■ **EXERCISE REQUIREMENTS**: Your answer must be an exact copy of every record.

Data items:
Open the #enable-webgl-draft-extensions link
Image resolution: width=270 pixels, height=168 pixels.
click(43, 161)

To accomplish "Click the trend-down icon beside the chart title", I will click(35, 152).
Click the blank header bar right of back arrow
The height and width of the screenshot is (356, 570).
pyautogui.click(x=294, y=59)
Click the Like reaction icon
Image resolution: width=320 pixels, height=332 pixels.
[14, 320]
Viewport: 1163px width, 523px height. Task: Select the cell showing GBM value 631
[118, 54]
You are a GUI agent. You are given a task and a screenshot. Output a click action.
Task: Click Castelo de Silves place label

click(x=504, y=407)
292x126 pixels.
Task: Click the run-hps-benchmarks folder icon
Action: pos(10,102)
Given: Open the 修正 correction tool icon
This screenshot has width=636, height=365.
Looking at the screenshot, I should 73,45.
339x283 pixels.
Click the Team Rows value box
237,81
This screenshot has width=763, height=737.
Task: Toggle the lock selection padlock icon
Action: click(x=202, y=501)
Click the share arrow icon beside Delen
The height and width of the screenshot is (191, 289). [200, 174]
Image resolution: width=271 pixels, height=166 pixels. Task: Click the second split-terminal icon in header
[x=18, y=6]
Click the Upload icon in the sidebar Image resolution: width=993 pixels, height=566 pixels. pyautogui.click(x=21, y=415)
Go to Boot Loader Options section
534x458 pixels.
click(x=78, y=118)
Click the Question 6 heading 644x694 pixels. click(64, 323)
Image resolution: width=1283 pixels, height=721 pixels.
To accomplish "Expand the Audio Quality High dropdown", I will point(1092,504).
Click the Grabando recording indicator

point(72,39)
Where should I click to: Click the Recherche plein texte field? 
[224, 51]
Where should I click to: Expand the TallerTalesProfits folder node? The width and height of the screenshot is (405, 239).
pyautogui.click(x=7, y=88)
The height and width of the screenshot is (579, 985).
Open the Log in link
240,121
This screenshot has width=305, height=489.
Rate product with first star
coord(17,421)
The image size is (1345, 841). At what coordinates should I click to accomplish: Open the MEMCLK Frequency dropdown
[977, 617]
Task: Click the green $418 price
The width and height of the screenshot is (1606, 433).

■ **EXERCISE ANSWER**:
Open the #enable-webgl-draft-extensions link
Image resolution: width=270 pixels, height=168 pixels.
click(43, 161)

To accomplish "Click the trend-down icon beside the chart title", I will click(35, 152).
Click the blank header bar right of back arrow
The height and width of the screenshot is (356, 570).
pyautogui.click(x=294, y=59)
Click the Like reaction icon
Image resolution: width=320 pixels, height=332 pixels.
[14, 320]
Viewport: 1163px width, 523px height. Task: Select the cell showing GBM value 631
[118, 54]
You are a GUI agent. You are given a task and a screenshot. Output a click action.
Task: Click Castelo de Silves place label

click(x=504, y=407)
292x126 pixels.
Task: Click the run-hps-benchmarks folder icon
Action: pos(10,102)
Given: Open the 修正 correction tool icon
This screenshot has width=636, height=365.
Looking at the screenshot, I should 73,45.
339x283 pixels.
Click the Team Rows value box
237,81
This screenshot has width=763, height=737.
Task: Toggle the lock selection padlock icon
Action: click(x=202, y=501)
Click the share arrow icon beside Delen
The height and width of the screenshot is (191, 289). [200, 174]
Image resolution: width=271 pixels, height=166 pixels. Task: Click the second split-terminal icon in header
[x=18, y=6]
Click the Upload icon in the sidebar Image resolution: width=993 pixels, height=566 pixels. pyautogui.click(x=21, y=415)
Go to Boot Loader Options section
534x458 pixels.
click(x=78, y=118)
Click the Question 6 heading 644x694 pixels. click(64, 323)
Image resolution: width=1283 pixels, height=721 pixels.
To accomplish "Expand the Audio Quality High dropdown", I will point(1092,504).
Click the Grabando recording indicator

point(72,39)
Where should I click to: Click the Recherche plein texte field? 
[224, 51]
Where should I click to: Expand the TallerTalesProfits folder node? The width and height of the screenshot is (405, 239).
pyautogui.click(x=7, y=88)
The height and width of the screenshot is (579, 985).
Open the Log in link
240,121
This screenshot has width=305, height=489.
Rate product with first star
coord(17,421)
The image size is (1345, 841). At what coordinates should I click to accomplish: Open the MEMCLK Frequency dropdown
[977, 617]
Task: Click the green $418 price
The width and height of the screenshot is (1606, 433).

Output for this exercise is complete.